XRR

Main Campus Rigaku Ultima (Preferred)

Webpage: http://tmi.utexas.edu/core-facilities/equipment/rigaku-ultima-iv/
Location: ETC 9.142
Contact for training: Dr. Steve Swinnea (swinnea@che.utexas.edu)

The Main Campus XRR is Highly automated, slightly lower resolution, horizontal sample stage. No hardware change required for XRD/XRR. Gloves are difficult to find in this lab. See if you can borrow some from a nearby lab or bring your own.

For those who are interested, Professor Swinnea teaches an X-ray scattering theory course in the fall and a hands-on lab in the spring. The spring course can be taken without the theory course. Ask Swinnea for more details.

Operating conditions are set either through XG Operation application (preferred) or through experimental parameters

• Idle conditions - 20 kV / 2 mA

• Normal operating conditions - 40kV / 44 mA.
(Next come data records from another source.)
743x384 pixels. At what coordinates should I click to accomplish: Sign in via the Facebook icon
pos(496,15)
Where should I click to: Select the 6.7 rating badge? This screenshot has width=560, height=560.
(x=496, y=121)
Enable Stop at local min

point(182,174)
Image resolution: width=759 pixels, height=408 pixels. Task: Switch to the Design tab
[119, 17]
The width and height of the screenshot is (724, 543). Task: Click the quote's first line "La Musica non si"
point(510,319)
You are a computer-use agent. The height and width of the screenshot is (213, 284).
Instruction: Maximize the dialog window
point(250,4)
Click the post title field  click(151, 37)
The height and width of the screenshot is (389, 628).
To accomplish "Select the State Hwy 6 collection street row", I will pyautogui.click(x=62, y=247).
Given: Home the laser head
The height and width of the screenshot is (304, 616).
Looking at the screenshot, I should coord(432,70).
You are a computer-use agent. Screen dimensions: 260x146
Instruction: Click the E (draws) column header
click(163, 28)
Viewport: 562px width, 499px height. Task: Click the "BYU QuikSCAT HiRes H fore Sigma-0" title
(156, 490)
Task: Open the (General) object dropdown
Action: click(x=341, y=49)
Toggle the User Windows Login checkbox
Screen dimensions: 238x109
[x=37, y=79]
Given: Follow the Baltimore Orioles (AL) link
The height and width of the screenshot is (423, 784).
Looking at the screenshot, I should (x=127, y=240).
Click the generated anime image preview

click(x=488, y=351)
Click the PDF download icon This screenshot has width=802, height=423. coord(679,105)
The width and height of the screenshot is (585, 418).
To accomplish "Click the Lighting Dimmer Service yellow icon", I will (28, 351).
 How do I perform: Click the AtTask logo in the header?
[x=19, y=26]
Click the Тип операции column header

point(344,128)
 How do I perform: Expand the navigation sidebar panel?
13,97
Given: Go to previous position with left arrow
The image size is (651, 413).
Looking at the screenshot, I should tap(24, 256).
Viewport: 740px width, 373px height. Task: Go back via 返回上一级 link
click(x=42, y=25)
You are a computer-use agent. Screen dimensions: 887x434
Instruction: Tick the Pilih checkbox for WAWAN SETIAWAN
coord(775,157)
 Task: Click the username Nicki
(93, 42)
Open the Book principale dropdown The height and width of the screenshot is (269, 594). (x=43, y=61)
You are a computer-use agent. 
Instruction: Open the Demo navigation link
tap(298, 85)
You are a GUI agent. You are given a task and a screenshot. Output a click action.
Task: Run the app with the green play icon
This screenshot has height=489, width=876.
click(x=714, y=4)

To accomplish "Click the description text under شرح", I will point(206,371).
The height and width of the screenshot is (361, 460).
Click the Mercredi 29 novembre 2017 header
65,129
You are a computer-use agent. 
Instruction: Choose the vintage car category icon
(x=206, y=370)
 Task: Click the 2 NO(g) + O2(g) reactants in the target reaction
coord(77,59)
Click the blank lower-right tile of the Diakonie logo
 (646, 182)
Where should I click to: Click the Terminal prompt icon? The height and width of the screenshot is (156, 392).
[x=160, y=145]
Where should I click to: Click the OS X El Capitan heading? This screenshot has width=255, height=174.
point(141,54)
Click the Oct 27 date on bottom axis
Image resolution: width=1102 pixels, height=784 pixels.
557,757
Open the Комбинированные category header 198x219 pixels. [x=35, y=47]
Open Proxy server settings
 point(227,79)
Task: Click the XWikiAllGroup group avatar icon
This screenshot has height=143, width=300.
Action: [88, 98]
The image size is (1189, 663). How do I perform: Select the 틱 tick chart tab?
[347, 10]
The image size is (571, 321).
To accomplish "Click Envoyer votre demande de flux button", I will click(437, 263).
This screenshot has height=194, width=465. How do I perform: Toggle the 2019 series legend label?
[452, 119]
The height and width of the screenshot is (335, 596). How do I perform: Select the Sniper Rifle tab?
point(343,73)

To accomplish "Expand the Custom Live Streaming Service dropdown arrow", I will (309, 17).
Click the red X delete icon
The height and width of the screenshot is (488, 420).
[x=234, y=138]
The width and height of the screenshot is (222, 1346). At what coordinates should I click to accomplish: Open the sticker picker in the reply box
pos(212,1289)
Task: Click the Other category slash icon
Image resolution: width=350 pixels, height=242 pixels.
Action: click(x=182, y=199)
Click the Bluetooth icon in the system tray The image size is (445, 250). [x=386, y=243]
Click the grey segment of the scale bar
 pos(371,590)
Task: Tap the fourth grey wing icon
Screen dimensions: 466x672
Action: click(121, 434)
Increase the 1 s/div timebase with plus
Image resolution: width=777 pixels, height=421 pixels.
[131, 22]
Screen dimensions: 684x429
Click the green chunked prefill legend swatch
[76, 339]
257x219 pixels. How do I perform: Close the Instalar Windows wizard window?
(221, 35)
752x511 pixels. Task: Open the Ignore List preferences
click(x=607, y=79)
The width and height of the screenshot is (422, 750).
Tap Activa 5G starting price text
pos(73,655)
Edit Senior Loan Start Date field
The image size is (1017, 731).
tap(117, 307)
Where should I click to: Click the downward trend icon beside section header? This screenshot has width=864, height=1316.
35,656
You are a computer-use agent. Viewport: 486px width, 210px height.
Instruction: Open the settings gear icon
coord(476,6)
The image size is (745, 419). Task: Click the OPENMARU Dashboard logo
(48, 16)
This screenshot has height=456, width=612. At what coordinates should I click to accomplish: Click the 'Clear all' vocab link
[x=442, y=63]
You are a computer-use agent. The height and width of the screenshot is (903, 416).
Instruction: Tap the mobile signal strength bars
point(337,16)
Operating Procedure -- SDM Fall 2016

1. Make sure experiment is not in progress.

2. Insert sample

   1. Gloves are difficult to find in this lab. See if you can borrow some from a nearby lab or bring your own.

   2. Press Door Lock button on front of instrument. When the yellow lamp starts blinking and beeping, the door can be opened.

   3. Add the Ni filter to remove the Cu k-alpha second peak, if needed (not normally needed for XRR)

   4. Insert sample in standard sample attachment stage. For XRR, the sample will sit horizontally during the entire measurement, so no tape is needed to hold the sample in place. See example below.

Open

XRR sample laying on stage. Note: the sample does not need any support, e.g. tape, to stay in place because the stage does not move during the measurement

3. Close enclosure door carefully. Press Door Lock button. Beeping should stop.

4. Turn on the X-ray source in the XG operation RINT2200 window

   1. Voltage X-ray tube to 20 → 40 kV

   2. Current to 2 → 44 mA

   3. ‘Set’ button

   4. NOTE: you may open the doors later on when the X-ray tube is turned on to adjust/swap a samples. Opening the door automatically closes the shutter from the X-ray tube

5. At the computer, open the Standard Measurement application.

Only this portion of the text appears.